In an earlier article we saw how a simple statistical manipulation can clarify data. Since I wrote that article a couple of weeks ago the second graph from the article has been nagging at me. The graph was of changes in z-scores (standard scores) based on the Dow Jones Industrial Average and the Nasdaq Composite index. In the graph the trends appear to be nearly mirror images of each other (to see the graph, click here), but the correlation between the two indices was only moderately negative.
There are a couple of spots in the graph where the two lines seem to moving in the same direction, but it's difficult to tell how strong the relationship is in those spots. Luckily, the transformation of the indices to z-scores allows us to inquire further into the nature of the correlation.
If there is a perfect negative correlation between two variables, then the sum of any pair of their z-scores will be 0. I therefore summed the z-scores for the two variables. I also calculated the 95% confidence interval of the total, which is the range within which 95% of the scores should fall (it turned out to be between 1.59 and -1.59). I then plotted the totals and the confidence interval in a graph you can see by clicking here.

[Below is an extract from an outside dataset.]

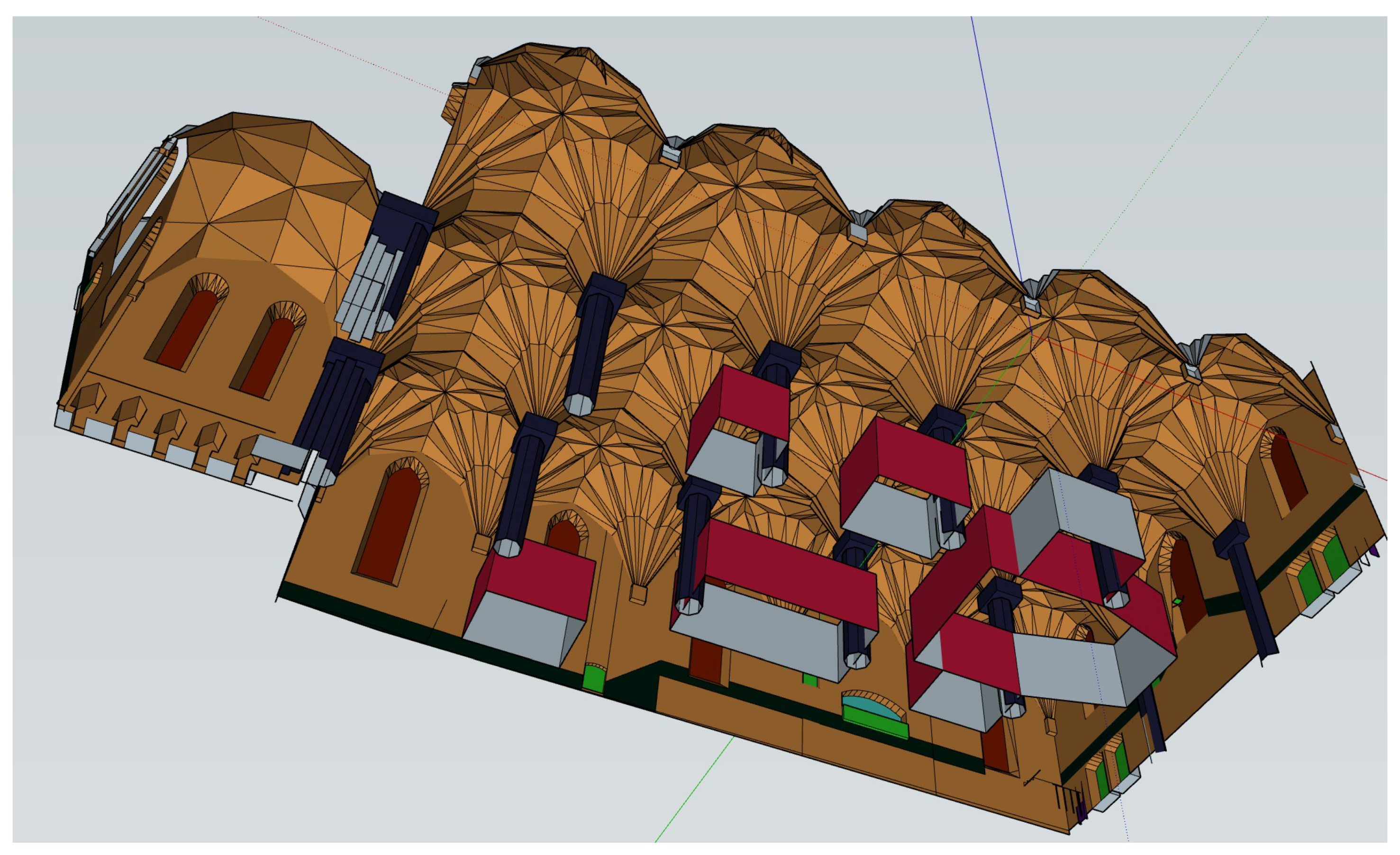The image size is (1400, 855).
Task: Click the small green door near the dark floor strip
Action: (x=594, y=678)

As you can see from the graph, the big departure from negative correlation was in late March, when an upward spike took the sum of the z-scores outside the confidence interval. If we omit that spike from the calculation of the correlation coefficient, we get a coefficient of -.84, which explains 71% of the variance, considerably more than the percentage explained by the correlation reported in the original article. We seem, then, to have identified the most serious departure from negative correlation.
And once again we have seen how simple analytical principles can clarify and simplify relationships.